Your task. Please list every line in the records below that contains the word "Where". Case counts.

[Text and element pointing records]
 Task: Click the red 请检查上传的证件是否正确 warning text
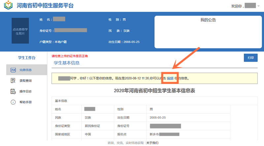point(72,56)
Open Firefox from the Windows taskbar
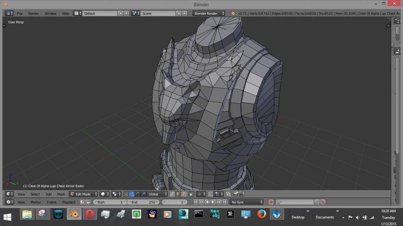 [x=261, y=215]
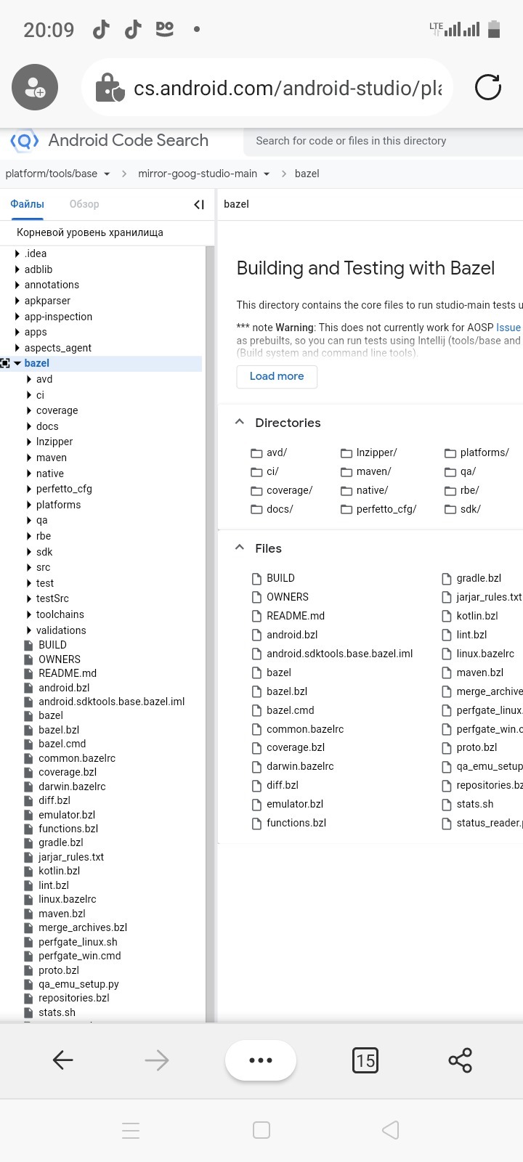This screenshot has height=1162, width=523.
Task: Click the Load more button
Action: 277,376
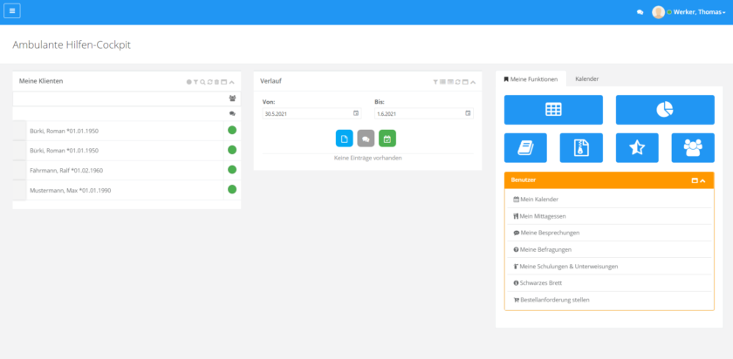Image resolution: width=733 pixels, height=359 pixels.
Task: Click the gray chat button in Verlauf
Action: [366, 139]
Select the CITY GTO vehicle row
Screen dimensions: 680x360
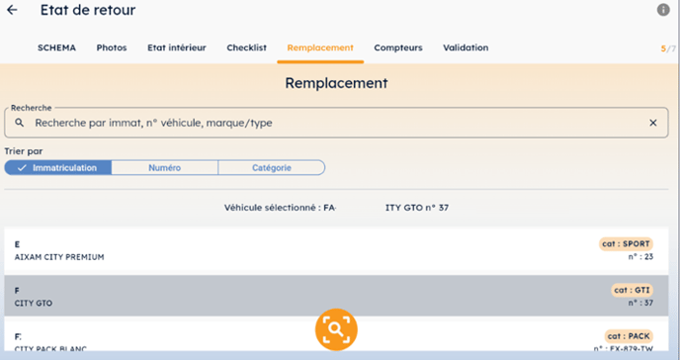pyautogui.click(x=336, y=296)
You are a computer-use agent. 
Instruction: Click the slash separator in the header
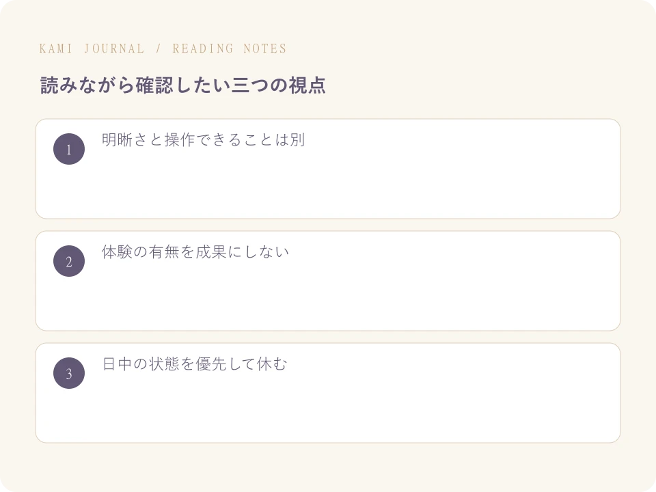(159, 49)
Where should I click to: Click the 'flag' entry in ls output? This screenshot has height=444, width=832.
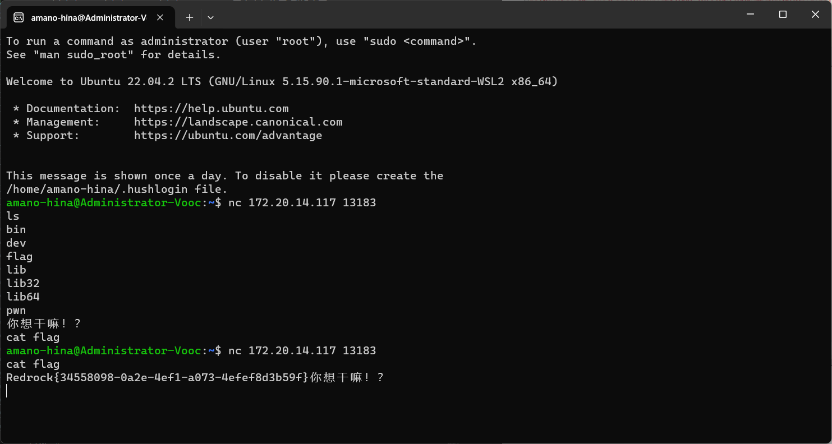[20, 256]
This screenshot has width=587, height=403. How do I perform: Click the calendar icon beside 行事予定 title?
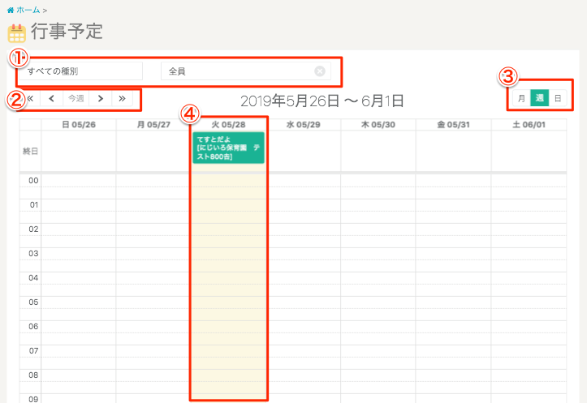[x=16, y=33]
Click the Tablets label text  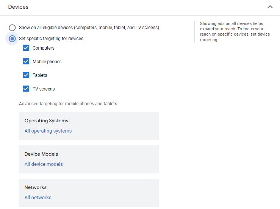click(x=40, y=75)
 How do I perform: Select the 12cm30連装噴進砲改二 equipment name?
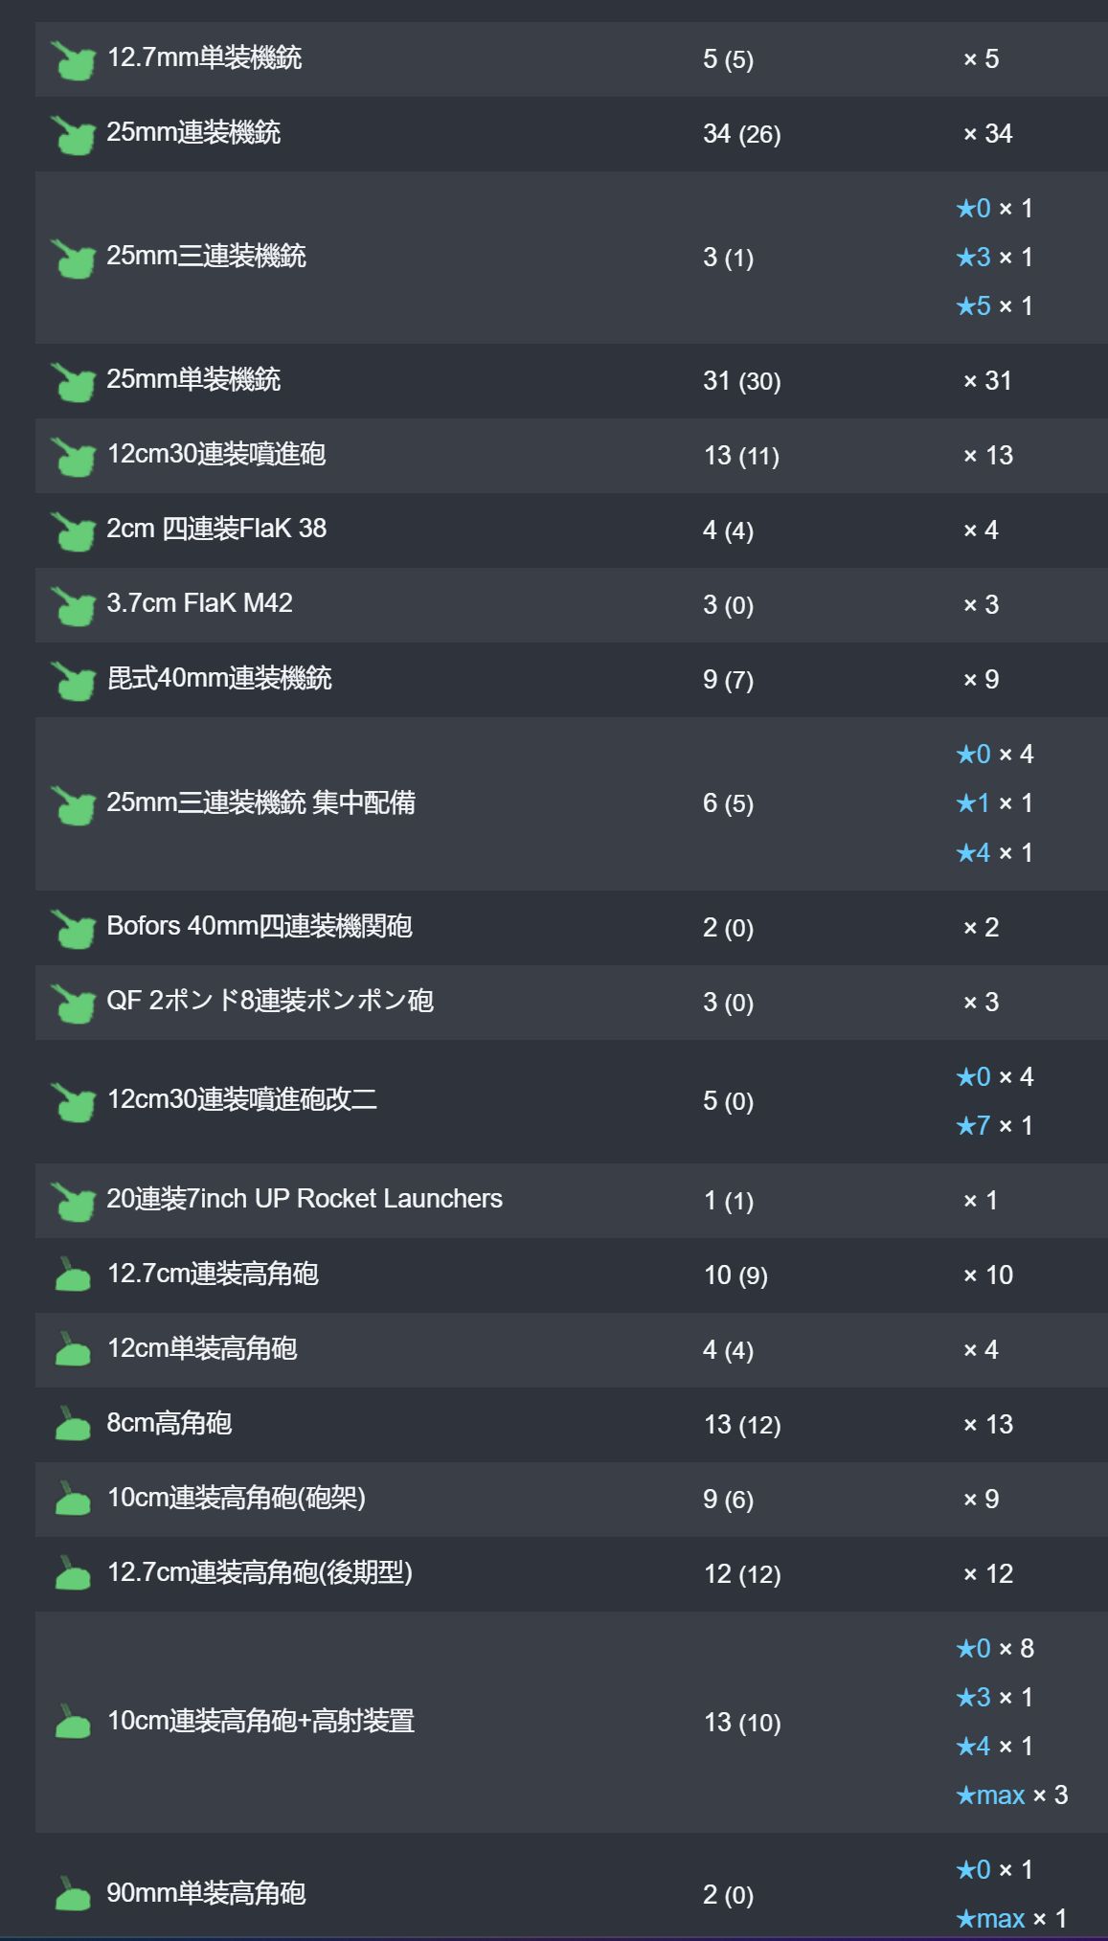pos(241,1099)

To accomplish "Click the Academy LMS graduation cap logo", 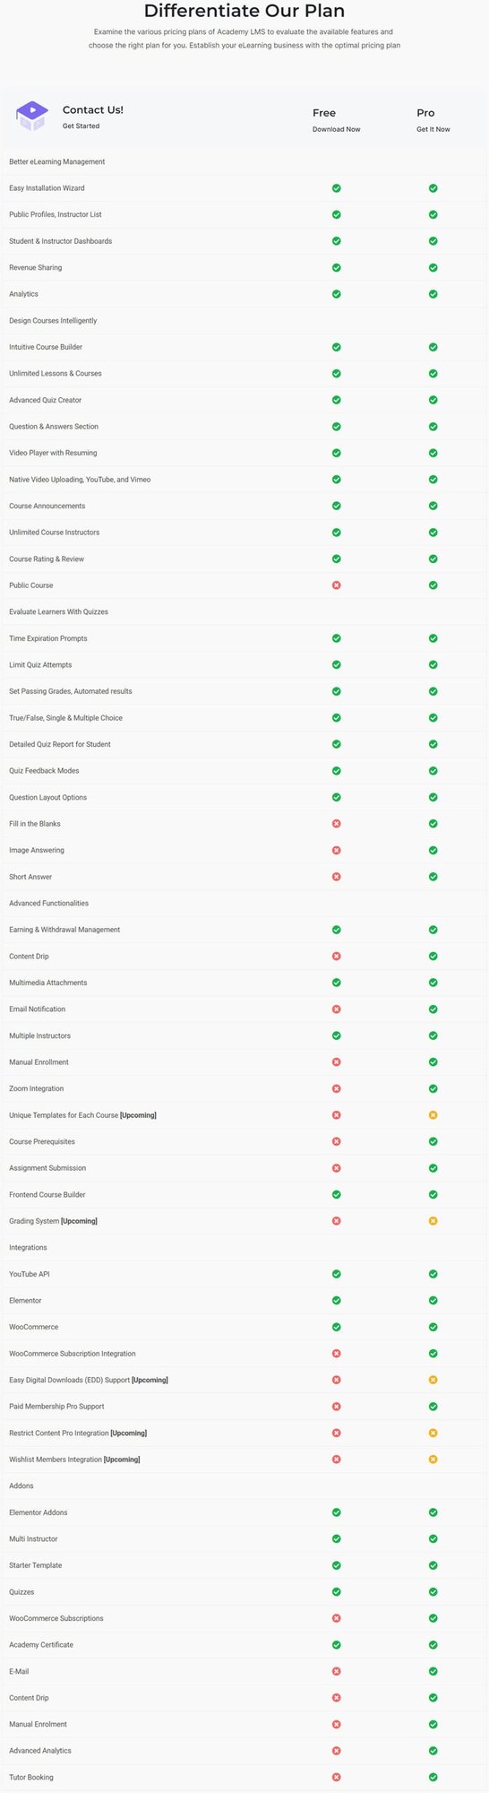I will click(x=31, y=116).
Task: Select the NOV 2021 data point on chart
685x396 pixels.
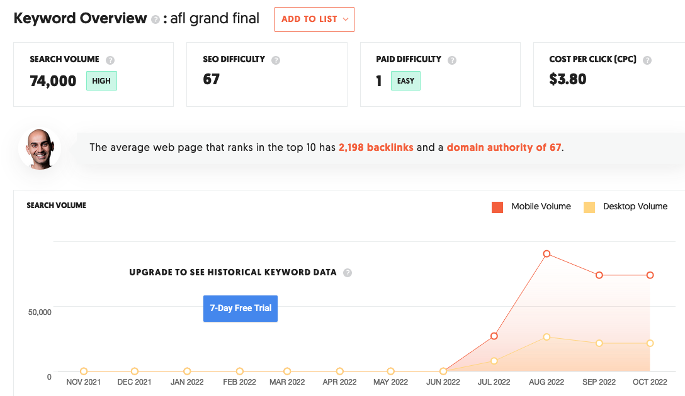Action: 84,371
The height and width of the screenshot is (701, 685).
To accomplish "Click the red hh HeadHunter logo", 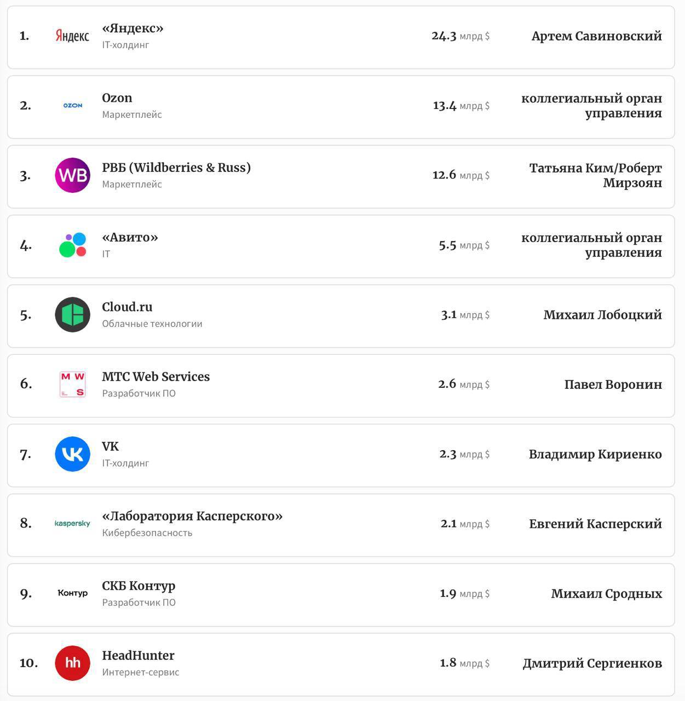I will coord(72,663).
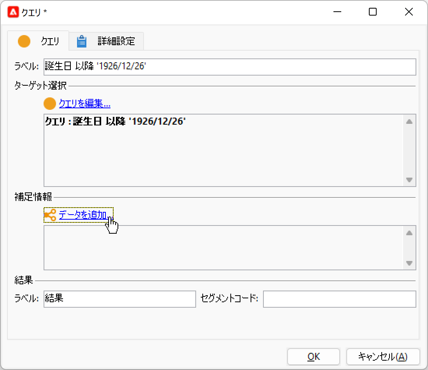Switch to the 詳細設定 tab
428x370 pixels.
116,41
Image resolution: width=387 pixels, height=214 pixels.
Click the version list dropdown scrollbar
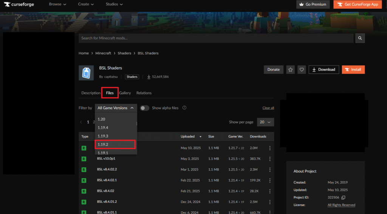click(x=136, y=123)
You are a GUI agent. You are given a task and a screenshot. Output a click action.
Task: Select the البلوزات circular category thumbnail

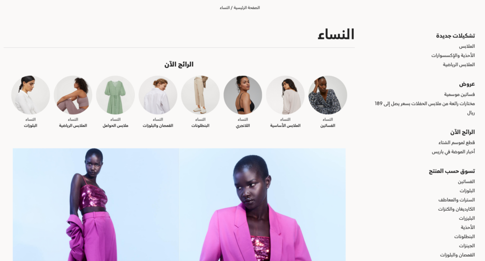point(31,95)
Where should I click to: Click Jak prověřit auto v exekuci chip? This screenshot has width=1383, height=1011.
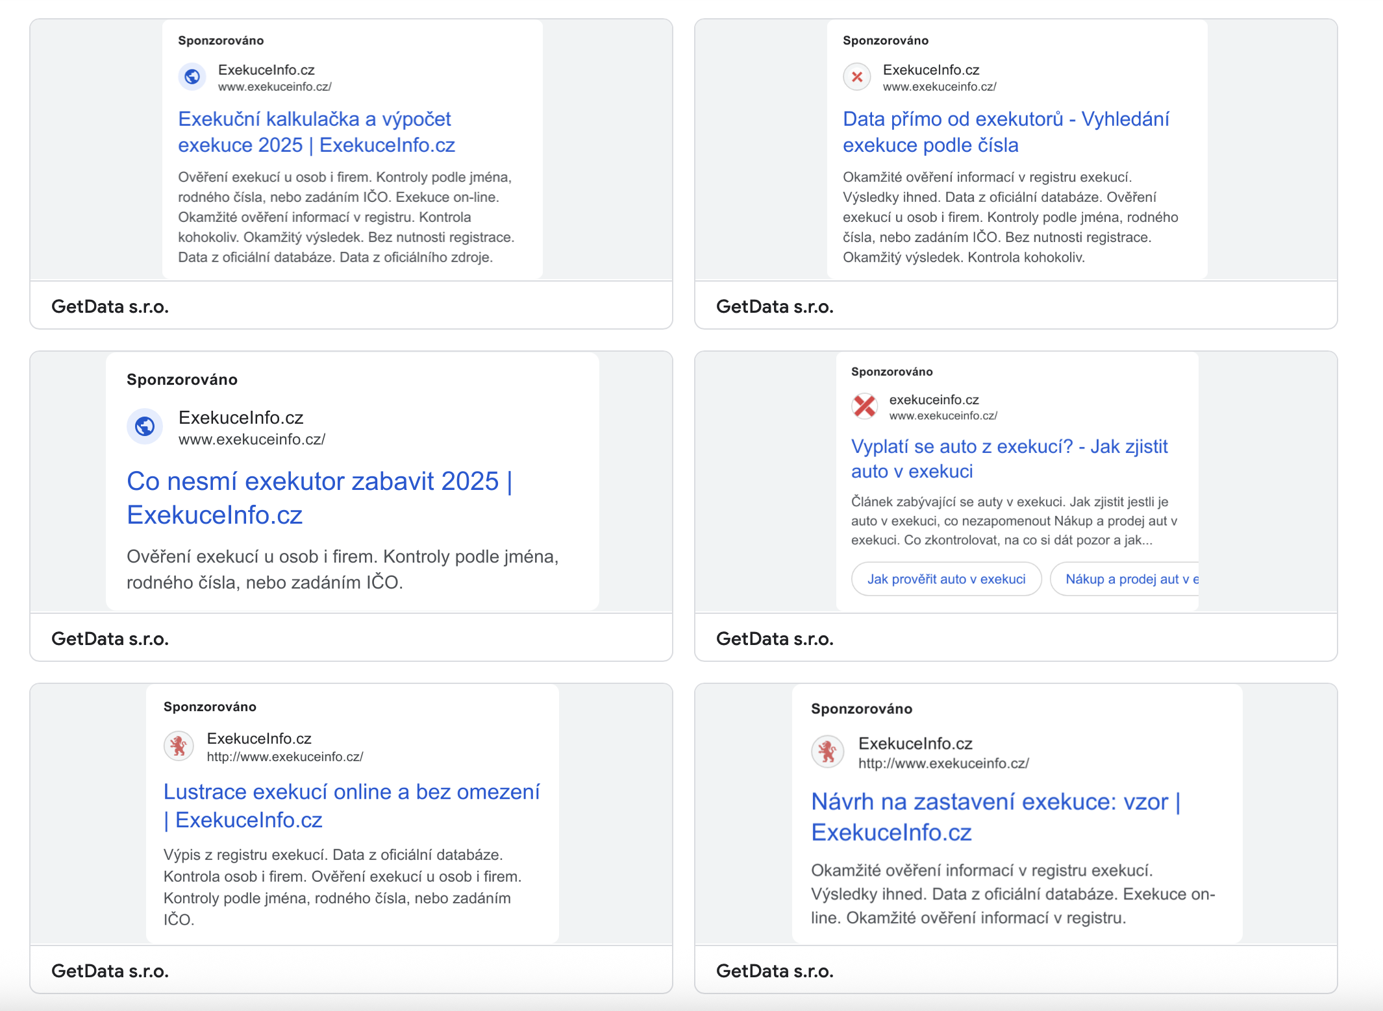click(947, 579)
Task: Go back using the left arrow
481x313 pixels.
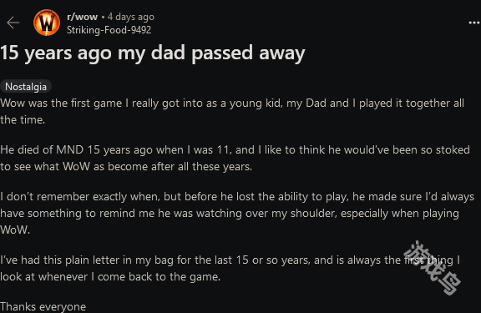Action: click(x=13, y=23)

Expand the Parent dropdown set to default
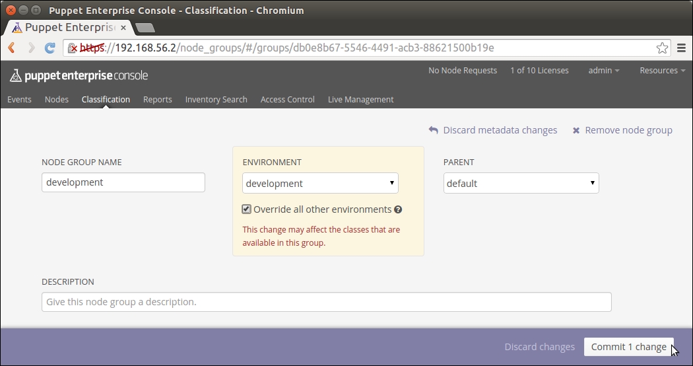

Expected answer.
Where should I click to: Click the 'flag' entry in ls output? This screenshot has height=444, width=832.
Where should I click to: Click Jak prověřit auto v exekuci chip? This screenshot has width=1383, height=1011.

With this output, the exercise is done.